Whenever a line below includes the word "this", copy that line.

*** Opening of TASK DATA ***

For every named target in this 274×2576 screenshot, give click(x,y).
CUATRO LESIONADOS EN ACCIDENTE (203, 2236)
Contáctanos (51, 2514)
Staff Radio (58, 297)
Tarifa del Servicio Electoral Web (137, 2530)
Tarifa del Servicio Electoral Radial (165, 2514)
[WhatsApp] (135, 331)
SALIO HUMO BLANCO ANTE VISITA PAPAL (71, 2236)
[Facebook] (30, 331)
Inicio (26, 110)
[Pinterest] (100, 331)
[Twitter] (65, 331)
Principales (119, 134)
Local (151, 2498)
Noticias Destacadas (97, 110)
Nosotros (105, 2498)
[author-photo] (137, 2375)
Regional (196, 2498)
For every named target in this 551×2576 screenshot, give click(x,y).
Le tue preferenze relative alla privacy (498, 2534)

*** Close of TASK DATA ***
*** Opening of TASK DATA ***

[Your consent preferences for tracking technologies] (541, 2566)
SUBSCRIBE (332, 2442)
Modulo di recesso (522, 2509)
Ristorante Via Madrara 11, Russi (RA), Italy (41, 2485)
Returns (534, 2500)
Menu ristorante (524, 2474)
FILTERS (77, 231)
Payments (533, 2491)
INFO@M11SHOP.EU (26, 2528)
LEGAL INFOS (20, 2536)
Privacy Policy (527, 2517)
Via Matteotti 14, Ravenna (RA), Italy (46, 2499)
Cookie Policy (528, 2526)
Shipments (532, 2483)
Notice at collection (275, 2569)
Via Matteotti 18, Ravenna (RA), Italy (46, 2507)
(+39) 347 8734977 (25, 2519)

*** Close of TASK DATA ***
*** Opening of TASK DATA ***

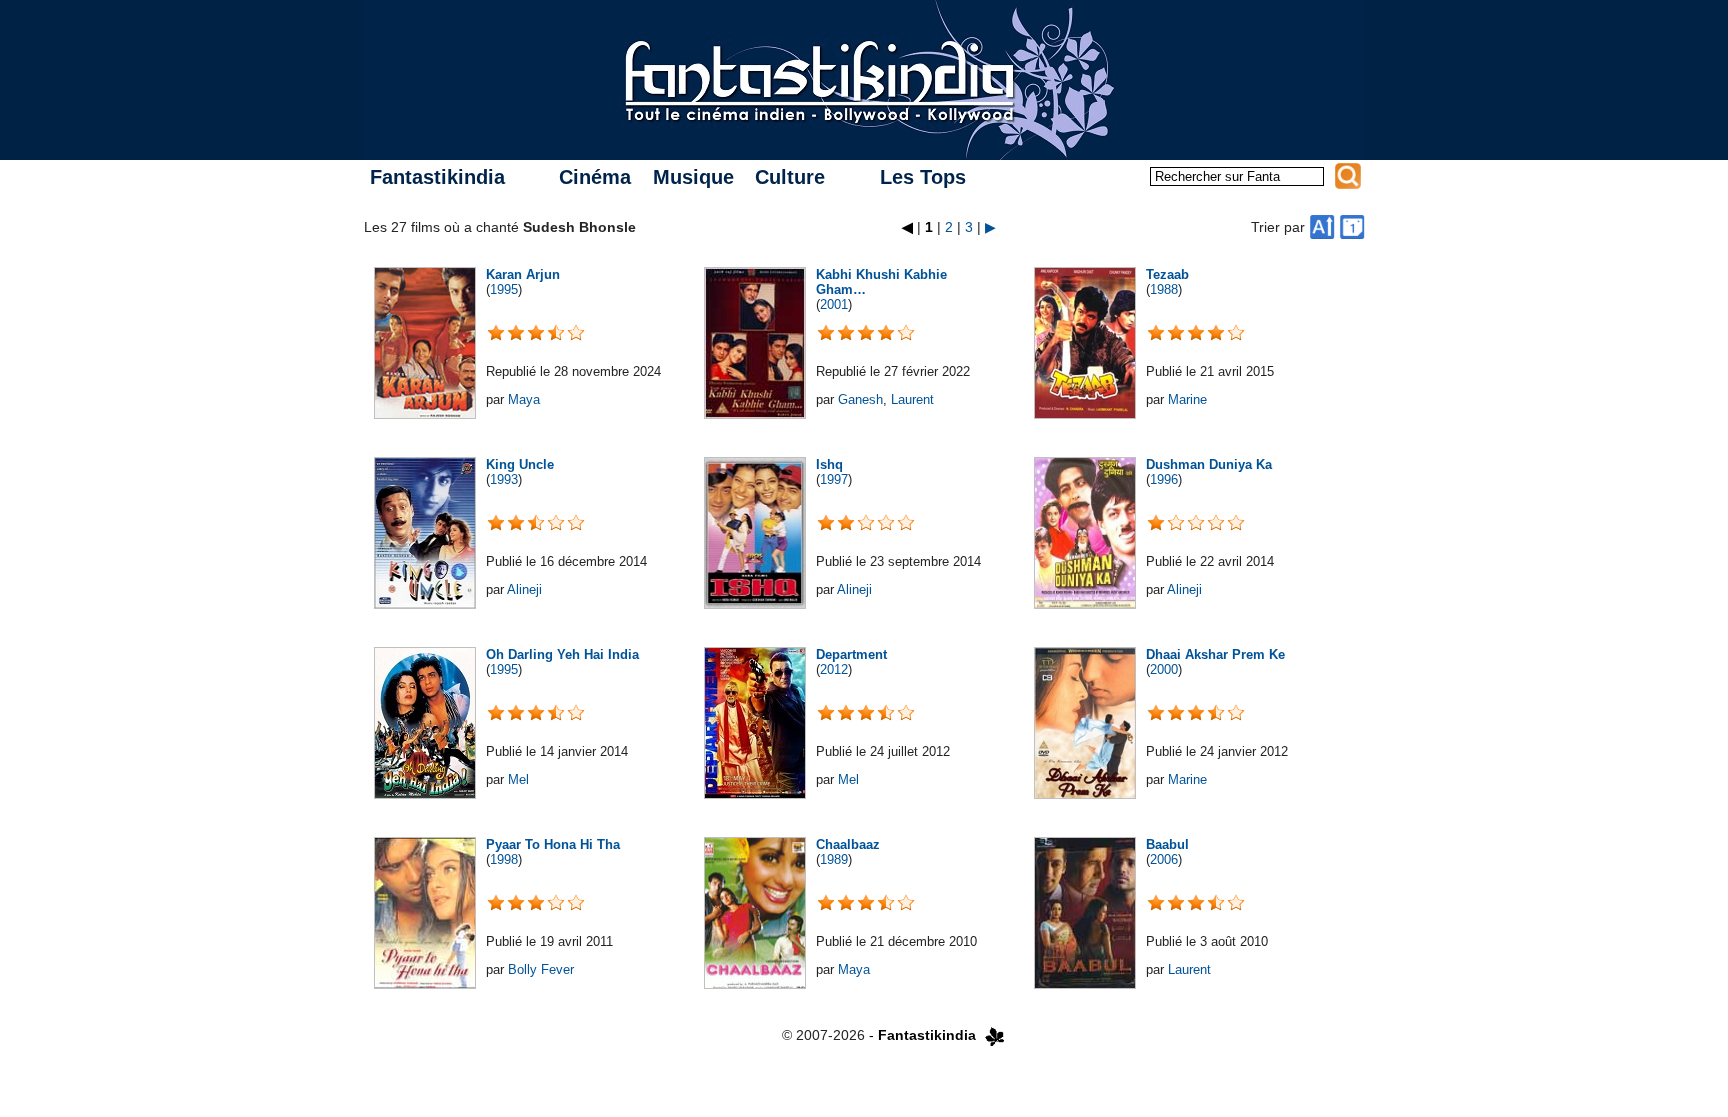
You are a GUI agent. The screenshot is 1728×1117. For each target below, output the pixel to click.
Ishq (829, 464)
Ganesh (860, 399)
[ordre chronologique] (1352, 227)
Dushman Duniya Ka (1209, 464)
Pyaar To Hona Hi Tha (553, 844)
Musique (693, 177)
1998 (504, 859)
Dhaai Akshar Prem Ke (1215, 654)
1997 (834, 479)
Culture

*** Close of TASK DATA ***

*WRITTEN RESPONSE*:
For every named target in this 274×2576 screenshot, give click(x,y).
For every named target in this 551×2576 screenshot, give click(x,y).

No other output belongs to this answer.